A new life for non-fiction in the library collection
As an elementary librarian back when God's dog was still a puppy, I divided the books I booktalked to students into three major groups: fiction, folklore, and non-fiction.
As a well-trained ALA library school graduate, I had my kiddie and YA literature down cold and had a wonderful time sharing classic novels, chapter books, and picture books since I loved most of them personally. My own passion for tall tales, myth, fables, fairytales, and legends made these resouces a natural in helping acquaint my ethically-diverse student populationi with other cultures. Hey, everybody in the world should know about Babe the Big Blue Ox and the Minnesota values he represents!
But talking up the non-fiction books in my library was probably the favorite thing I did. Yes, the "official" reason I pushed non-fiction was that I knew many boys liked reading factual materials more than fiction books and I wanted to make every one of my students a self-motivated reader. But the real reason was that there were just so many really cool non-fiction books to promote. Who could resist a title like Body Noises? How could a book be more fascinating than growing up on a river infested with crocodiles in Vietnam in The Land I Lost? After 25 years, my memory of specific titles is failing me (and my lesson plans were lost in a long-ago hard drive crash), but I do remember that I had NO trouble finding amazing non-fiction that was snapped up as readily as fiction by most kids. I just picked up If Stones Could Speak from the LWW's library, so it's heartening to know great nonfiction is still being written.
Reading the very good, concise summary of the controversy over the requirements of the Common Core standards in Sara Mosles commentary "What Should Children Read?", NYTimes.com, November 22, 2012, stirred these memories. Mosles writes:
Depending on your point of view, the now contentious guidelines prescribe a healthy — or lethal — dose of nonfiction.
For example, the Common Core dictates that by fourth grade, public school students devote half of their reading time in class to historical documents, scientific tracts, maps and other “informational texts” — like recipes and train schedules. Per the guidelines, 70 percent of the 12th grade curriculum will consist of nonfiction titles. Alarmed English teachers worry we’re about to toss Shakespeare so students can study, in the words of one former educator, “memos, technical manuals and menus.”
So that's the nub - should education be about helping people navigate life - reading manuals and such - or about enriching one's life - vicariously exploring human nature with Anna Karenina, Macbeth, Tom Joad, and others. Oh, and having read these types of writing, then be able to compose them as well.

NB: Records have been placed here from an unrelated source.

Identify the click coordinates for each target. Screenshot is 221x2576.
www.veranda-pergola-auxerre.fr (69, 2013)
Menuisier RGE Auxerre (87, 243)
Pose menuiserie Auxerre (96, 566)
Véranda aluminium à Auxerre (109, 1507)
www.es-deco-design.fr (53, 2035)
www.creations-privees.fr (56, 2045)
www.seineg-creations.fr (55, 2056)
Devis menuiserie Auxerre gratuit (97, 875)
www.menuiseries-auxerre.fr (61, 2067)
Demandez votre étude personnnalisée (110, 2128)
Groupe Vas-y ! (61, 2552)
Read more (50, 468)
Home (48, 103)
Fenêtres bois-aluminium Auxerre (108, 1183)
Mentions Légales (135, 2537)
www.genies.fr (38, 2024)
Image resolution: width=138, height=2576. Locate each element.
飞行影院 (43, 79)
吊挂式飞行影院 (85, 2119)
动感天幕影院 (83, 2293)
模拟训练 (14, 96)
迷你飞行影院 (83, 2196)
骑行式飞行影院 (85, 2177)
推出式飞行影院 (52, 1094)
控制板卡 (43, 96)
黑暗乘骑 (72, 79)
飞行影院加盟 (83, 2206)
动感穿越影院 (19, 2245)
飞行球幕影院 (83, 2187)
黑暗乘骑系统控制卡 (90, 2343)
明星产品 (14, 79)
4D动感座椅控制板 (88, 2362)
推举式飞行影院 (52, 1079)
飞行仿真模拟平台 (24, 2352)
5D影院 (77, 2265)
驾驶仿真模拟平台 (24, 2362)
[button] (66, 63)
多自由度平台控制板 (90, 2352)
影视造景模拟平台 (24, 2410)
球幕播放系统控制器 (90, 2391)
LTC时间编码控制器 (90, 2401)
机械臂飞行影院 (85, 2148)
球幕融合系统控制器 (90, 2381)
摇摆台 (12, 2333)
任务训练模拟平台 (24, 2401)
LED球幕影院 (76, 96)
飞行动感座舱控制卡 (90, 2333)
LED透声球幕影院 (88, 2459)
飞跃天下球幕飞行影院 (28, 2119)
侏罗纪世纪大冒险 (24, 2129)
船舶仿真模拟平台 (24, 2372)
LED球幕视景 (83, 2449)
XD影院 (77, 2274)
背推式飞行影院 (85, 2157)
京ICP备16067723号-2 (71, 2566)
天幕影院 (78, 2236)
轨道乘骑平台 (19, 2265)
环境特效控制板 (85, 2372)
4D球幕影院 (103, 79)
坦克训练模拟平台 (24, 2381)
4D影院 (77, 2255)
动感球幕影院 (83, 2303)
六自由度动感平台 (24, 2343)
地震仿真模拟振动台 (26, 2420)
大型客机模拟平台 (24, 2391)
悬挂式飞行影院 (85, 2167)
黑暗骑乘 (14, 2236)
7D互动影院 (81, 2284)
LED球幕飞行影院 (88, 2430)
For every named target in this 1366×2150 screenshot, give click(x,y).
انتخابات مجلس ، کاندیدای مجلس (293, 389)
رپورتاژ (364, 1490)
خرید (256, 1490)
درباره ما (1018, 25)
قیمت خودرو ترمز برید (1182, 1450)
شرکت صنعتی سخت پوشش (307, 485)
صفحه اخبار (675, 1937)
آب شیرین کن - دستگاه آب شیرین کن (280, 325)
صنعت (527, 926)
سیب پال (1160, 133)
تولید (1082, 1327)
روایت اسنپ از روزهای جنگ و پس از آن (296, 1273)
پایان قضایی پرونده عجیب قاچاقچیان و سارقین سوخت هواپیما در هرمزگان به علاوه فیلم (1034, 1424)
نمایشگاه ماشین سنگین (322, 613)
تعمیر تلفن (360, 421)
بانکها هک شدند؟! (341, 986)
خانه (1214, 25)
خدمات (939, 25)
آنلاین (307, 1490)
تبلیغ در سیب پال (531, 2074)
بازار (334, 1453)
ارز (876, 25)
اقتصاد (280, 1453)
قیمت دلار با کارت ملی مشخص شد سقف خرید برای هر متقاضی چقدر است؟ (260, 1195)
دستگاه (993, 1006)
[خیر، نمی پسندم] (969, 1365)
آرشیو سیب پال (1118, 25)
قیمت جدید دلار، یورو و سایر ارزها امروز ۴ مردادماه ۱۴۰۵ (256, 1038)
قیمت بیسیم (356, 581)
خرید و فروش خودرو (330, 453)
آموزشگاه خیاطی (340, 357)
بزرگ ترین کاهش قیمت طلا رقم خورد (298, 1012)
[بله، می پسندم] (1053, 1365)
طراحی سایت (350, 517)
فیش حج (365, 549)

Now I have taken the math folks to task for wasting precious class time teaching "mathematical thinking" instead of pragmatic application of math skills. And I can make a similar argument that our reading and writing classes should spend less time developing "literary appreciation" and a lot more time developing real-world reading and writing abilities. We definitely need to move in the direction of the pragmatic in education.
But it one nice thing about quality nonfiction is that one can read for writing's substance and style. Unlike watered-down, boring and politically-neutered textbooks, library materials can be chosen for not just what information they contain, but for how effectively they get that message across. Wheter in print or e-formats, these wonderful materials cannot be replaced by Wikipedia, WorldBook or subject-specific databases.
Not long ago Joyce Valenza wrote:
The Common Core focuses heavily on reading and on many of the skills we [librarians] value and actively teach across media platforms: information literacy, working with primary sources, developing independent thinking, analyzing complex texts, communicating effectively.
The key points for English Language Arts cry out for library partnership, for the librarian to be embedded in school and district scope and sequence documents and plans, and it is likely that the content area standards to come will do the same. - Joyce Valenza, "CCSS and us", Neverending Search, April 22, 2012.
In the coming move to an emphasis on reading nonfiction materials, Joyce's observation could not be more accurate.
Are you balancing your collections with both high-quality, interesting, popular fiction and nonfiction materials?
Reader Comments (2)
Hi Doug,
We have always had a balanced collection because non-fiction is so popular with the kids. Our primary students check out the most non-fiction - it has cool facts, photographs and best of all you don't have to finish the book to really understand it ! Even if you have not learnt to read yet - you can still enjoy a good non-fiction book. Each year i take a non-fiction section of the library and replace it with new books. This year our district also added World book online and the students love using and exploring that as well. As far as fiction goes we have a good selection of that as well - my intermediate students are great at putting holds on popular books and bringing them down as soon as they are done so that the next person can have them. Right now Drama by Raina Telgemeier has fifteen holds on it and we have five copies in circulation. Our student body of 530 elementary kids check out over 2600 books a month
Rati
Hi Rati,
Your balanced approach is certainly working. I hope you are sharing this info with your teachers, parents and administrators!